Задания:
• a. Определите, согласуются ли с письмом Белинского Гоголю приведенные утверждения, и для каждого ответьте «да» или «нет», подкрепив ответ точной цитатой из письма.
(i) Автор признает, что давно не сообщал адресату о ходе порученного ему дела.
(ii) Автор утверждает, что в Петербурге с рукописью поступили так же, как в Москве.
(iii) Автор считает, что обсуждать это дело еще имеет смысл.
• b. Перепишите без изменений фрагмент письма Белинского Гоголю от слов «20 апреля 1842 г.» до слов «об этом бесполезно.».

Белинский В. Г. — Гоголю, 20 апреля 1842

20 апреля 1842 г. Петербург [1]

Милостивый государь
Николай Васильевич!
Я очень виноват перед вами, не уведомляя вас давно о ходе данного мне вами поручения[2]. Главною причиною этого было желание — написать вам что-нибудь положительное и верное, хотя бы даже и неприятное. Во всякое другое время ваша рукопись прошла бы без всяких препятствий, особенно тогда, как вы были в Питере[3]. Если бы даже и предположить, что ее не пропустили бы, — то все же можно наверное сказать, что только в китайской Москве могли поступить с вами, как поступил г. Снегирев[4], и что в Петербурге этого не сделал бы даже Петрушка Корсаков, хоть он и моралист и пиэтист. Но теперь дело кончено, и говорить об этом бесполезно.

Извлечённые данные:
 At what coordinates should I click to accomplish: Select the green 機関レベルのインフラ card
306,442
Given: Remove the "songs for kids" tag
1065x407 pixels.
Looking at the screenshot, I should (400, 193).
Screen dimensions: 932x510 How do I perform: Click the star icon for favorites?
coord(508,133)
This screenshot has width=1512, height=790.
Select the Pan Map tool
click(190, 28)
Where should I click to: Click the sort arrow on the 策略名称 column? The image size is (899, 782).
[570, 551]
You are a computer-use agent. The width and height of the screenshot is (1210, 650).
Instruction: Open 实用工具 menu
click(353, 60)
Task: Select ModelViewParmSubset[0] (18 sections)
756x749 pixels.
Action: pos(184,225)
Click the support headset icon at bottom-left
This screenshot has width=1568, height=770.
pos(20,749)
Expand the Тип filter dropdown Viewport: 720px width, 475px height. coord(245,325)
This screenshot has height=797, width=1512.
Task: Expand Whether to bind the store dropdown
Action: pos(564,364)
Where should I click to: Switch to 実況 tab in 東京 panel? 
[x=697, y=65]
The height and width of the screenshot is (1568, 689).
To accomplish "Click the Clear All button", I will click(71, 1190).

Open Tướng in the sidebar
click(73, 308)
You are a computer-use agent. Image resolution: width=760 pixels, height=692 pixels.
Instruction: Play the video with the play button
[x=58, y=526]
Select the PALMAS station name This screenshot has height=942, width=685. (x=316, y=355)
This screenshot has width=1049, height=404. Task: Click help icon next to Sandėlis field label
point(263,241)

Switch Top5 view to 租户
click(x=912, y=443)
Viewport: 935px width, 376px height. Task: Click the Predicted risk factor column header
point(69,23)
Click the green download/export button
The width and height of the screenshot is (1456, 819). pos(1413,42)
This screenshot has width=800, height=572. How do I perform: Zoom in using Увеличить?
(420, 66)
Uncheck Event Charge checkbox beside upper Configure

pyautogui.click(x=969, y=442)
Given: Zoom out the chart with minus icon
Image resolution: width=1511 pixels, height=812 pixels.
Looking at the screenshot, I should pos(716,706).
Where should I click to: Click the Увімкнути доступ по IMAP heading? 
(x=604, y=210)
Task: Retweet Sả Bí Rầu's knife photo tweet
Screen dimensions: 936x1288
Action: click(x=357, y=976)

Разбор решений:
• a.
(i) Да: «Я очень виноват перед вами, не уведомляя вас давно о ходе данного мне вами поручения».
(ii) Нет: «в Петербурге этого не сделал бы даже Петрушка Корсаков».
(iii) Нет: «Но теперь дело кончено, и говорить об этом бесполезно».

• b.
20 апреля 1842 г. Петербург [1]

Милостивый государь
Николай Васильевич!
Я очень виноват перед вами, не уведомляя вас давно о ходе данного мне вами поручения[2]. Главною причиною этого было желание — написать вам что-нибудь положительное и верное, хотя бы даже и неприятное. Во всякое другое время ваша рукопись прошла бы без всяких препятствий, особенно тогда, как вы были в Питере[3]. Если бы даже и предположить, что ее не пропустили бы, — то все же можно наверное сказать, что только в китайской Москве могли поступить с вами, как поступил г. Снегирев[4], и что в Петербурге этого не сделал бы даже Петрушка Корсаков, хоть он и моралист и пиэтист. Но теперь дело кончено, и говорить об этом бесполезно.